--- Texte à lire ---
———
En 2008, Mignard sera aux premières loges de la cataclysmique élection controversée de
Martine Aubry au poste de première secrétaire du PS. Devant le blocage manifeste et, dit-il,
"la volonté d'exclure Ségolène du jeu", il est l'un de ceux, avec Manuel Valls, qui préfèrent
reconnaître sans tarder la défaite plutôt que d'engager un recours en justice - qui, rappelle-t-il,
aurait mis le parti sous la tutelle d'un administrateur. On le lui reprochera. Pressenti pour
intégrer le bureau national du PS, il est prié de se sacrifier pour laisser la place à un autre. Ses
tentatives pour réconcilier Vincent Peillon et Ségolène Royal se retournent contre lui. Du jour
au lendemain, il se retrouve sèchement débarqué de la présidence de Désirs d'avenir.
———
--- Tâches à réaliser ---
A – Reproduisez, dans le texte sur Mignard, tout ce qui va de « En 2008, Mignard » jusqu'à « de Désirs d'avenir. ».
B – Traduisez en anglais, s'il vous plaît, cette phrase du texte sur Mignard : « Ses tentatives pour réconcilier Vincent Peillon et Ségolène Royal se retournent contre lui. »
C – D'après le texte sur Mignard, qui, avec lui, a préféré reconnaître sans tarder la défaite plutôt que d'engager un recours en justice ?
———
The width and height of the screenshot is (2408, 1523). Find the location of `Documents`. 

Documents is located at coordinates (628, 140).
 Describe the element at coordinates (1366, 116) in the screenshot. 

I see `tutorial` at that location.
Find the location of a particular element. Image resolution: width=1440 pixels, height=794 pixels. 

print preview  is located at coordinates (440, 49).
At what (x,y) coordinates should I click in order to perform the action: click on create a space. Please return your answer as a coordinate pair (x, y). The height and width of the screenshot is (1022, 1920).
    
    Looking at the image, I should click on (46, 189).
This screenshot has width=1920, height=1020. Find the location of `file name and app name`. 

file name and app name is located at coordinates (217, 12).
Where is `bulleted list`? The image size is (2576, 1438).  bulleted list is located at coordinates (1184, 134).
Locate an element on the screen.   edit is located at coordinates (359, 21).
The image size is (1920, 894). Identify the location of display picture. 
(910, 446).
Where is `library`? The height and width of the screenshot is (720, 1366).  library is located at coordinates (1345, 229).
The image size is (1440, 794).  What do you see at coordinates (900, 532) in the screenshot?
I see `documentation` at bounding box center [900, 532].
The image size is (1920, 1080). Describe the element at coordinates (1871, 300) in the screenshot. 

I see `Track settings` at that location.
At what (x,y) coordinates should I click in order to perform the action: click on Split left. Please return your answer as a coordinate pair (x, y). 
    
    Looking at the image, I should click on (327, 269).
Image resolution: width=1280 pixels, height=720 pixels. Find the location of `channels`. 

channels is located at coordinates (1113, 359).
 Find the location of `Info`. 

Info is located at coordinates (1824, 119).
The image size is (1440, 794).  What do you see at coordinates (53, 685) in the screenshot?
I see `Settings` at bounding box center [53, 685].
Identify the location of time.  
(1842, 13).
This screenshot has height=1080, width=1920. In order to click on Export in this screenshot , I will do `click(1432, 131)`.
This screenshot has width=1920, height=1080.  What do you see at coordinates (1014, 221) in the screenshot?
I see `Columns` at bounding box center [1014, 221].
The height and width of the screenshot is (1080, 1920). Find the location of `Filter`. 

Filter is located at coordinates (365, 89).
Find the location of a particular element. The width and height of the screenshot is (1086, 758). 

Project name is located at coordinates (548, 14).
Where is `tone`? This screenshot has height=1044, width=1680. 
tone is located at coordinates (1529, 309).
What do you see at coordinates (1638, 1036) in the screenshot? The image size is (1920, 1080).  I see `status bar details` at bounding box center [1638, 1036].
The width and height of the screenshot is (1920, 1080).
———
--- Tâches résolues ---
A –
En 2008, Mignard sera aux premières loges de la cataclysmique élection controversée de
Martine Aubry au poste de première secrétaire du PS. Devant le blocage manifeste et, dit-il,
"la volonté d'exclure Ségolène du jeu", il est l'un de ceux, avec Manuel Valls, qui préfèrent
reconnaître sans tarder la défaite plutôt que d'engager un recours en justice - qui, rappelle-t-il,
aurait mis le parti sous la tutelle d'un administrateur. On le lui reprochera. Pressenti pour
intégrer le bureau national du PS, il est prié de se sacrifier pour laisser la place à un autre. Ses
tentatives pour réconcilier Vincent Peillon et Ségolène Royal se retournent contre lui. Du jour
au lendemain, il se retrouve sèchement débarqué de la présidence de Désirs d'avenir.

B – His attempts to reconcile Vincent Peillon and Ségolène Royal backfire on him.

C – Manuel Valls.